中央大學化學系謝發坤教授團隊開創「水相固相結晶」（SSC）策略，能在接近常溫常壓的水溶液中，像玩分子樂高般組裝出堅固的鋯「金屬有機骨架」(MOFs)，並同步將酵素安全封裝，實現了「溫和製程中封裝活性生物分子」的目標，研究成果登上化學旗艦期刊《Angewandte Chemie- 德國應用化學》封面。此工作並獻給2021年不幸因新冠過世的波士頓學院台籍學者宗家洸教授，表彰他帶領台灣BioMOF團隊的貢獻。

2025年諾貝爾化學獎頒給日本、美國、澳洲的三位科學家，表彰他們發明「金屬有機骨架」（MOFs）材料。這種結構規則的「奈米海綿」，擁有無數整齊孔洞，科學家能像組裝樂高般設計其孔洞特性，使其在吸附溫室氣體、氣體分離與氫能儲存等綠能領域大展身手。儘管潛力無窮，MOFs在生物醫學的應用仍是一大挑戰。

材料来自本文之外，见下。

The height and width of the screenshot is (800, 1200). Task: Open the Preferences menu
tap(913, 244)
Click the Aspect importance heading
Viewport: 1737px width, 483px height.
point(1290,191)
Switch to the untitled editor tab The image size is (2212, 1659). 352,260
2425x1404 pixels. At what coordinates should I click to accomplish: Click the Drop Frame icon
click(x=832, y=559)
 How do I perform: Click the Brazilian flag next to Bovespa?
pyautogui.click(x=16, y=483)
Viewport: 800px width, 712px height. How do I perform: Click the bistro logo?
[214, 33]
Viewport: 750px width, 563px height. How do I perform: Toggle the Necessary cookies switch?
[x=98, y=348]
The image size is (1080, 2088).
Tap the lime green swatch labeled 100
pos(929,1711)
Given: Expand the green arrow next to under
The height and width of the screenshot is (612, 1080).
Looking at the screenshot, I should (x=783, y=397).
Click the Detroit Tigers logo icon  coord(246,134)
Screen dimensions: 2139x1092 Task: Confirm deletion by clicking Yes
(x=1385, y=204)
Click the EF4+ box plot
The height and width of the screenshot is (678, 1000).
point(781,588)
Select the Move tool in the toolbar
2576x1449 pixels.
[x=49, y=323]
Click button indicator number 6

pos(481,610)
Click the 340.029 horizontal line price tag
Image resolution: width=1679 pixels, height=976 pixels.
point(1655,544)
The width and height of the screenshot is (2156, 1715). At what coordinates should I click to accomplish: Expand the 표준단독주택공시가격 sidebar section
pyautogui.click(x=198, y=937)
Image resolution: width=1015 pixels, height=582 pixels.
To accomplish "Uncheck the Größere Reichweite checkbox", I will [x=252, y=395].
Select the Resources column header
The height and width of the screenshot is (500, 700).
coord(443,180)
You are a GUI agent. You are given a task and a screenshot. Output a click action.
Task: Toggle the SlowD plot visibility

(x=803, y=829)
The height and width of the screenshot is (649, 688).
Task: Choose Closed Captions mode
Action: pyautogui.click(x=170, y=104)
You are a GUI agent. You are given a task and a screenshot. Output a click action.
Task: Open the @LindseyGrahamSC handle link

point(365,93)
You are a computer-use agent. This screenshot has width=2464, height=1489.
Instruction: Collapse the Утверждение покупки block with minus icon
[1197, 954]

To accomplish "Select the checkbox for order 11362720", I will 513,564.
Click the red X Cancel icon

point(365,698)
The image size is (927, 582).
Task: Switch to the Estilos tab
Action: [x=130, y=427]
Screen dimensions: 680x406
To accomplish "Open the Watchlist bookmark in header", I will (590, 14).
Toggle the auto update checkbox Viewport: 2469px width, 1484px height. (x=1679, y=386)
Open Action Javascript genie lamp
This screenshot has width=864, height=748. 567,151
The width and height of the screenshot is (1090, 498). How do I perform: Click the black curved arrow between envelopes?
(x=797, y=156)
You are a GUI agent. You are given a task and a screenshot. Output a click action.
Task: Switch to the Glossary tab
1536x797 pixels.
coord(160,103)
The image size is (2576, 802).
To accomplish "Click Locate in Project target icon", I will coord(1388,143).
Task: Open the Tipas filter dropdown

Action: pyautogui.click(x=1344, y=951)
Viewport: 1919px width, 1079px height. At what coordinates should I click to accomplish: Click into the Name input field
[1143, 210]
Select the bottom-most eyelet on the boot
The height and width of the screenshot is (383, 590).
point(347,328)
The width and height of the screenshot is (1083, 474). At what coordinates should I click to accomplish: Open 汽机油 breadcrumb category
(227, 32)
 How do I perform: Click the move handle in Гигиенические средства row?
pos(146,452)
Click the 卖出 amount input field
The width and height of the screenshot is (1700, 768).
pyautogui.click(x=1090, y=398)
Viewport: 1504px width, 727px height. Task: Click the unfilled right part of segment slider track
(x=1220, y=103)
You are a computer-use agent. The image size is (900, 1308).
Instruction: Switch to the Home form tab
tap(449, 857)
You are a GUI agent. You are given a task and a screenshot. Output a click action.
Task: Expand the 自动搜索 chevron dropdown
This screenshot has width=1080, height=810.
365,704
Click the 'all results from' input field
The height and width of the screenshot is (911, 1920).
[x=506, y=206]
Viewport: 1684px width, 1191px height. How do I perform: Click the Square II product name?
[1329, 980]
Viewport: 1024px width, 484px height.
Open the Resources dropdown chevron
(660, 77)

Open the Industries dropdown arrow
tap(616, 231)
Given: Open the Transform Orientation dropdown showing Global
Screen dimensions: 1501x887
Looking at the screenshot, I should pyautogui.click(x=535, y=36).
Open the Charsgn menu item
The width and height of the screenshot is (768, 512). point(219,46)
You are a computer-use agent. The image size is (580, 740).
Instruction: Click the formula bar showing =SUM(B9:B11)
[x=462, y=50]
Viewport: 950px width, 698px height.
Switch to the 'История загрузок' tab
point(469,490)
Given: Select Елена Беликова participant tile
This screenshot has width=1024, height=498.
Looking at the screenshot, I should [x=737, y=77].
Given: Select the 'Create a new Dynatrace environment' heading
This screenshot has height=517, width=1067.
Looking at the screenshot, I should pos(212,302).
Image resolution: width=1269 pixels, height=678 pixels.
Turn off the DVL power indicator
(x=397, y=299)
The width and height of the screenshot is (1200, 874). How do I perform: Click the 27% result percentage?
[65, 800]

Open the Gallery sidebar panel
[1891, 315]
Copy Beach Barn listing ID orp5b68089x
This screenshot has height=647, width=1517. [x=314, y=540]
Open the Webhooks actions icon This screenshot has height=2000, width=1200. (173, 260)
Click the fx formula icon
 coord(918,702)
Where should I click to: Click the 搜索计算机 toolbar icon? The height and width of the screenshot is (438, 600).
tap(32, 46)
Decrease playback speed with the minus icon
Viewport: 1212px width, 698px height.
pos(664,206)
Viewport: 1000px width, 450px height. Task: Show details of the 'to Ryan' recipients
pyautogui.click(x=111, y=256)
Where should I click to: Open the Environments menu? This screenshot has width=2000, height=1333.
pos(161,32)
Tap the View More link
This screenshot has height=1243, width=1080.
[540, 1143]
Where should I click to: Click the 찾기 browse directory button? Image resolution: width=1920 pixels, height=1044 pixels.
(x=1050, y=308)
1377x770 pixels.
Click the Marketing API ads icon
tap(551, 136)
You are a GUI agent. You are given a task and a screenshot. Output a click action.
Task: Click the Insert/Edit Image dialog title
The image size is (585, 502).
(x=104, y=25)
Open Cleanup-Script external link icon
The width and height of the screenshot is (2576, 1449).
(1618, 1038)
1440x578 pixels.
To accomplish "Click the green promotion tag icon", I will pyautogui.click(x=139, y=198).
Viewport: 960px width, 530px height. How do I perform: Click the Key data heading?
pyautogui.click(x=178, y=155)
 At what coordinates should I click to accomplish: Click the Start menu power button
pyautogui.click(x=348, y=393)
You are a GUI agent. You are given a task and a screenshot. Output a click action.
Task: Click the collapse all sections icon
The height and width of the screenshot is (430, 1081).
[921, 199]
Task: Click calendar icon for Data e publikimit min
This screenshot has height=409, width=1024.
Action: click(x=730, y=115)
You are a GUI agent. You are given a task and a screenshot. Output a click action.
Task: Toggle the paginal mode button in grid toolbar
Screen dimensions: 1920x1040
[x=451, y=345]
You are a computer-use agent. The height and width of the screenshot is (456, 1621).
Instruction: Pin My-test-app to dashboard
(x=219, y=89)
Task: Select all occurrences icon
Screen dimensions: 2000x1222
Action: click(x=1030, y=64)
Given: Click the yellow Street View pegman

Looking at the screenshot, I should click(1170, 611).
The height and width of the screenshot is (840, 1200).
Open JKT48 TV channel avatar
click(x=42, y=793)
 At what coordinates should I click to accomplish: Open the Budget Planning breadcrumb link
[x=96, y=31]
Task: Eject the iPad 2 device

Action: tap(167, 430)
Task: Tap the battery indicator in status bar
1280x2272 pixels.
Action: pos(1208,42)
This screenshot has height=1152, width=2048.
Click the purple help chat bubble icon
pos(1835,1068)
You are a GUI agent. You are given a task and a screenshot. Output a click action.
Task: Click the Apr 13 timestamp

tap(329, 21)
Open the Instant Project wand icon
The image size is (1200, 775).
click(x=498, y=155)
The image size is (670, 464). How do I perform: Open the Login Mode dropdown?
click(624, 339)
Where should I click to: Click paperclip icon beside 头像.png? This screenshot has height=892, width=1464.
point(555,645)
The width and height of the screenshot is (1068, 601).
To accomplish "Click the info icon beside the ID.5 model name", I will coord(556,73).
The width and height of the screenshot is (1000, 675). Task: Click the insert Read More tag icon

謝發坤教授團隊研究獨步全球，開創「MOF 化學生物學」新領域。團隊早期開發出溫和的「一鍋合成法」，能在不破壞生物分子的情況下，將嬌貴的生物酵素完整包裹在 MOF 中，如同打造「奈米防護殼」的保護層，保護酵素在工業催化或藥物傳輸時的活性。然而，如何合成最為堅固的「鋯基 MOF」成為最大挑戰。傳統合成需要高溫與有機溶劑等，這些苛刻條件會破壞任何脆弱生物分子。為克服這項瓶頸，謝發坤教授攜手蔡惠旭教授與上海科技大學台灣籍卓聯洋教授，共同開創「水相固相結晶」（SSC）策略，成功破解難題。

這項技術能在接近常溫常壓的水溶液中組裝出堅固的鋯基MOF，並同步將酵素安全封裝。過往受限於嚴苛的合成條件，鋯基MOF材料蛋白質藥物傳輸領域的潛力始終未能充分發揮。此機制能將酵素、藥物或其他生物活性物質包覆於鋯基MOF中時，透過掌握包覆物表面的酸鹼性質，提高包覆的成功率和活性物質的穩定性。科學家如今能在常溫常壓的水溶液中，將酵素穩固包覆於堅韌的鋯基 MOF 中，如同為其打造專屬的防護殼。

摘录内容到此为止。